Notable NIH awards in 2018 included:
- A five-year, $68,808,597 renewal of the Children’s Respiratory and Environmental Workgroup (CREW), a multicenter project (led at UW-Madison by James Gern, MD) to better understand environmental causes of allergic diseases and asthma.
- A five-year, $6.8 million renewal of Dr. Gern’s grant on viral and environmental determinants of rhinovirus illness severity among newborns from farm and non-farm families to better define early life microbial exposures and immune development.

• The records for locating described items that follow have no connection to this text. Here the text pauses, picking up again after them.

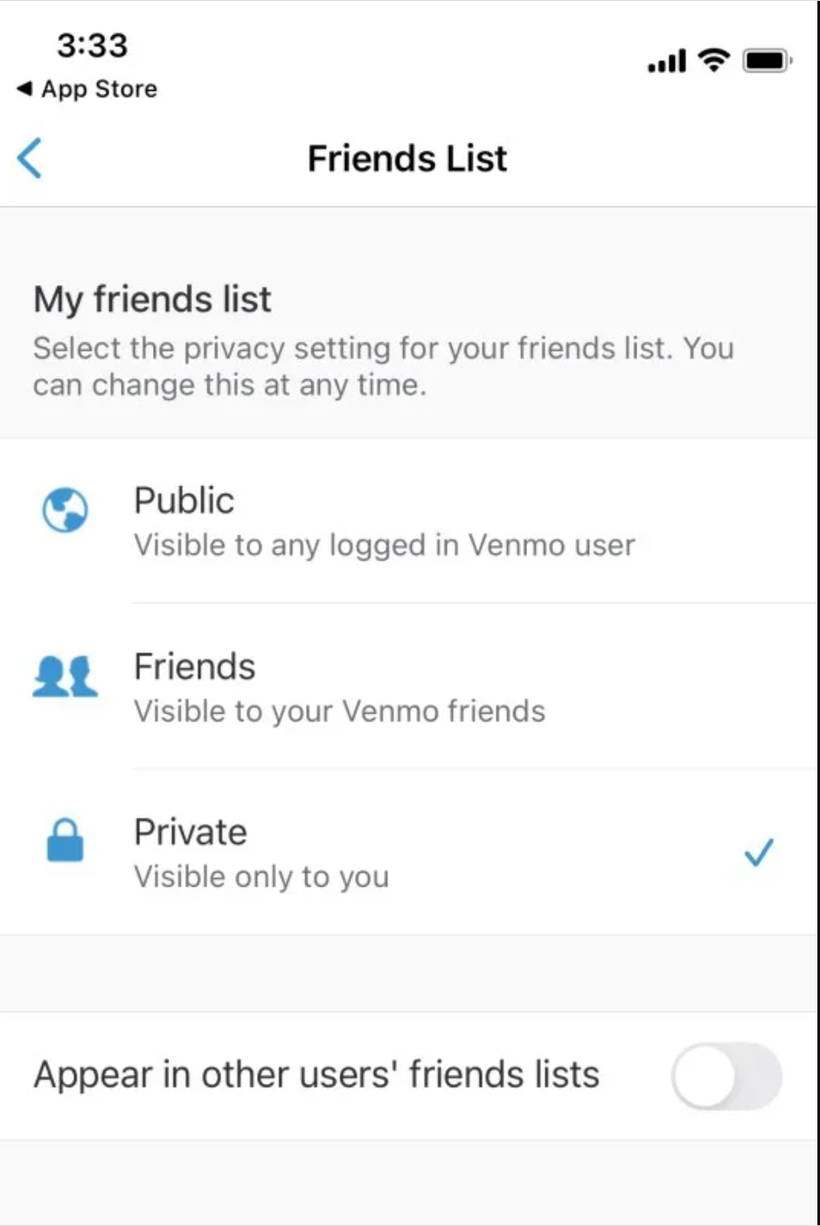This screenshot has height=1226, width=820.
Task: Tap the Wi-Fi status icon
Action: 714,62
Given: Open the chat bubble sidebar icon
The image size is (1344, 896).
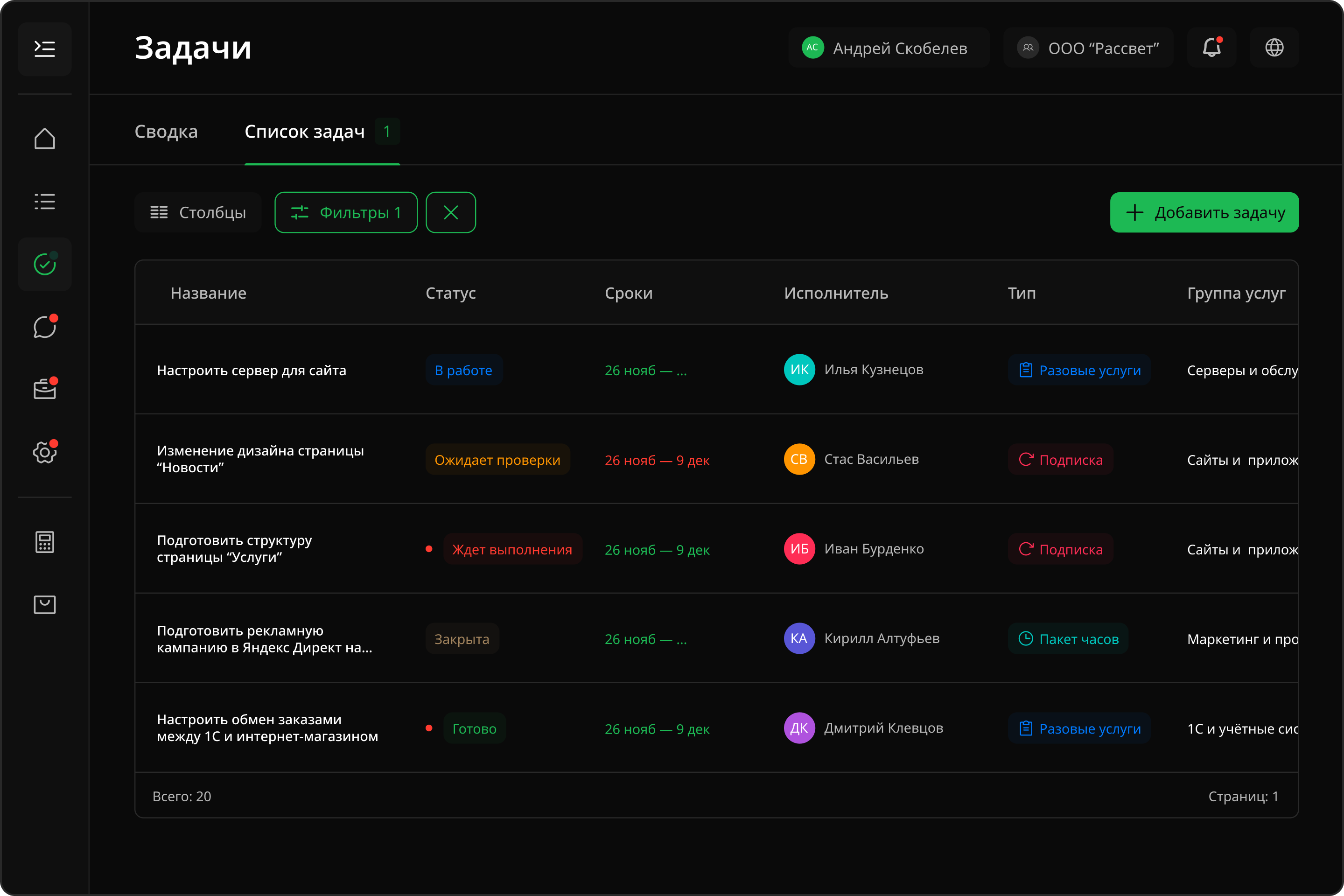Looking at the screenshot, I should (45, 327).
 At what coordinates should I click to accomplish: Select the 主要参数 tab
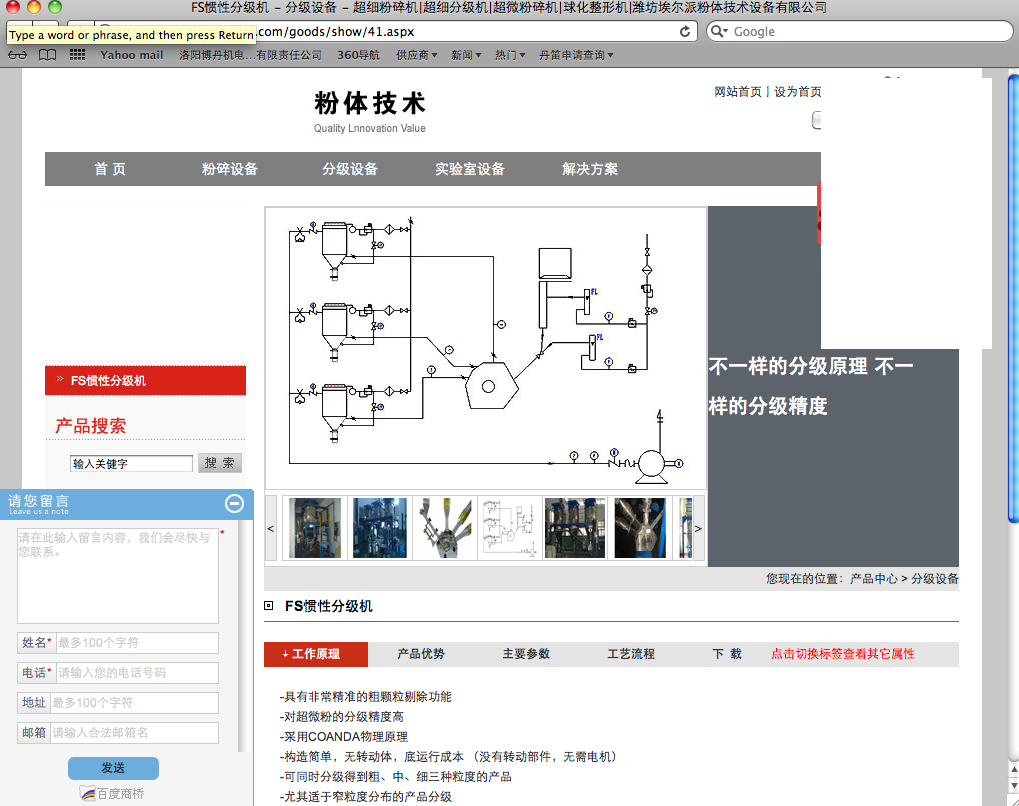coord(526,654)
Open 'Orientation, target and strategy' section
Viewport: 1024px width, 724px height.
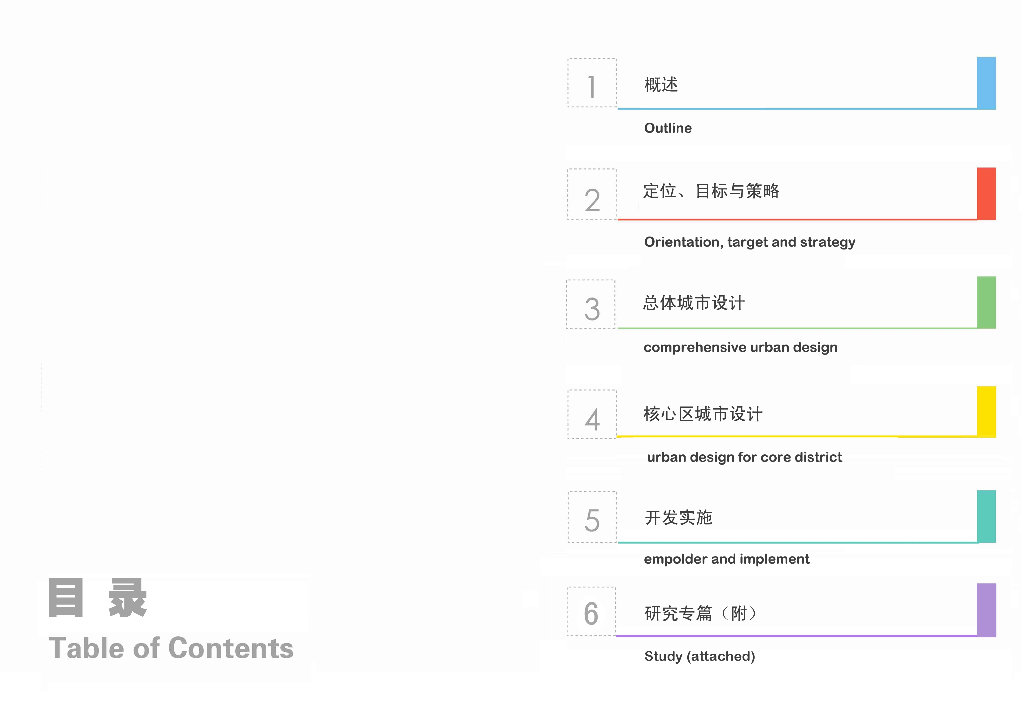pyautogui.click(x=750, y=242)
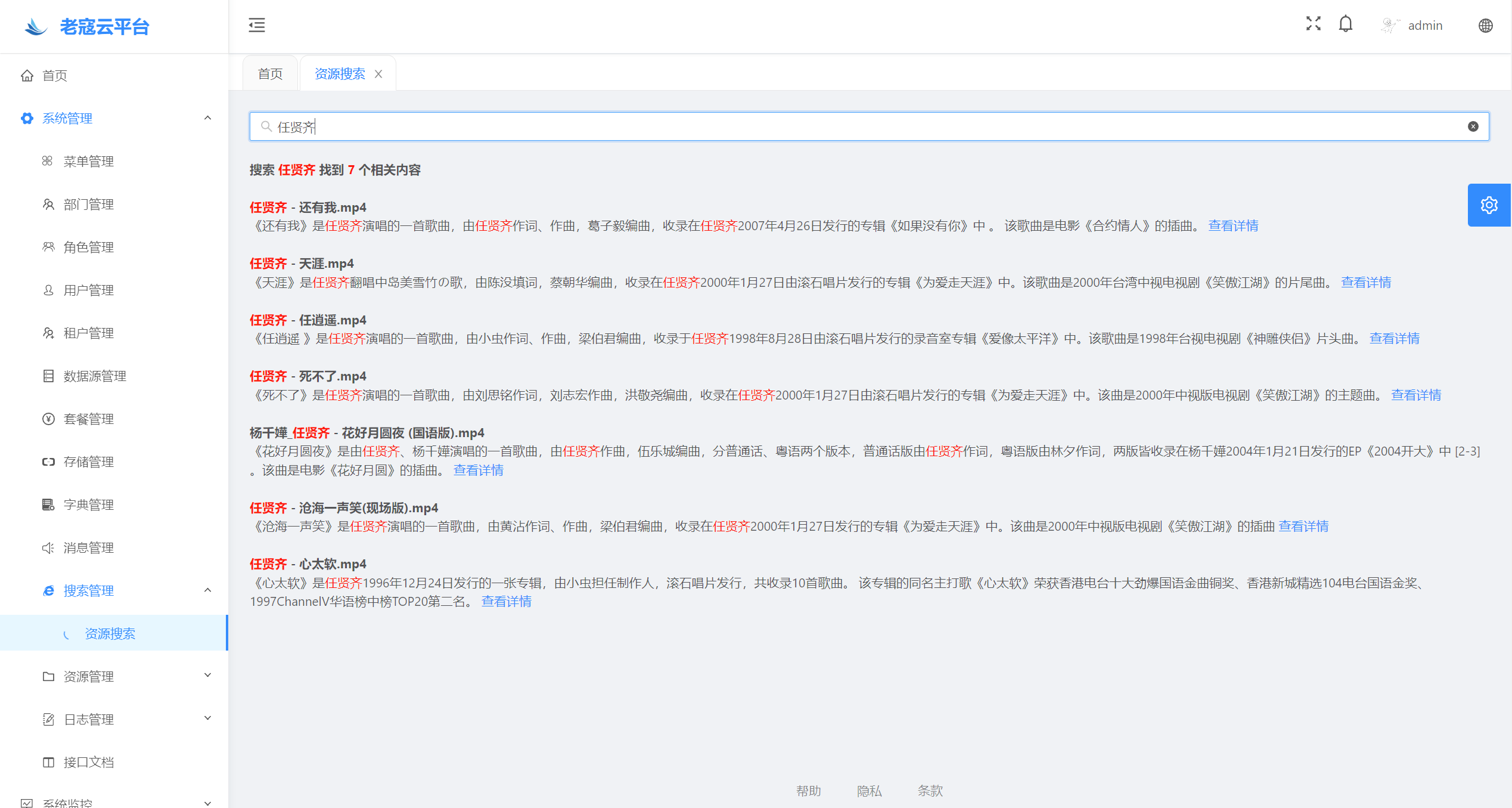
Task: Toggle fullscreen mode icon
Action: 1313,24
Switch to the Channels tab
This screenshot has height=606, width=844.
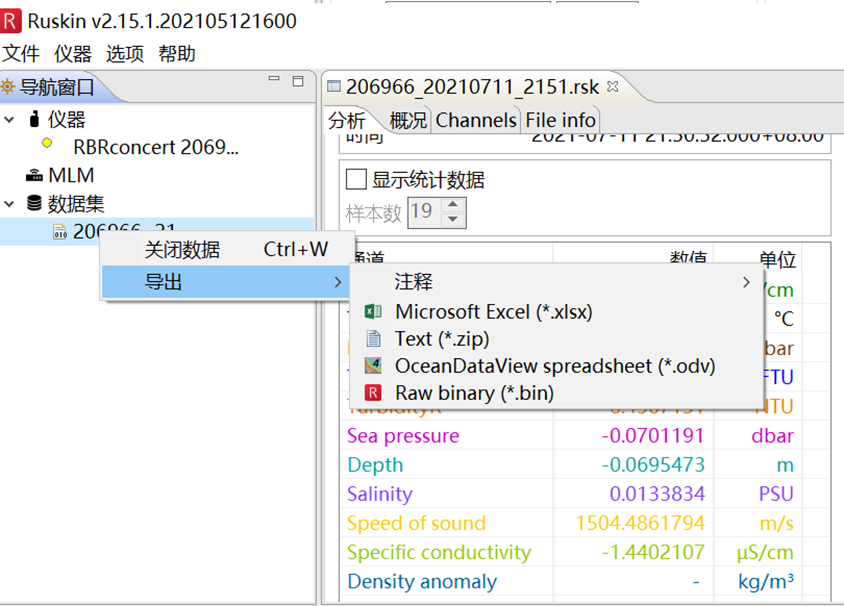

- A new five-year, $3.76 million grant led by Anna Huttenlocher, MD, and David Beebe, PhD (College of Engineering) to apply bioengineering techniques and organotypic models using induced pluripotent stem cells to better understand chronic inflammation caused by improper immune cell clearance.
- A new five-year, $1.75 million grant led by Christian Capitini, MD, to use murine allogeneic hematopoietic stem cell transplant models to develop evidence for a clinically applicable combined strategy to enhance the graft-versus-tumor effect of immunologically activated, ex-vivo activated natural killer cells, and to track their localization using a novel imaging platform.
- A new five-year, $1,004,400 K08 career development award for Muse Davis, MD, PhD, to improve understanding of disseminated fungal infections by using a zebrafish larva model to directly monitor microbial pathogenesis in vivo, namely Cryptococcus.
- A new four-year, $1.85 million grant led by Bruce Klein, MD, to increase knowledge about how the lung epithelial cells that line the respiratory mucosa sense and manage inhaled fungal spores, and identify new ways to therapeutically target early events that can optimize mucosal immunity to fungi and lung inflammation.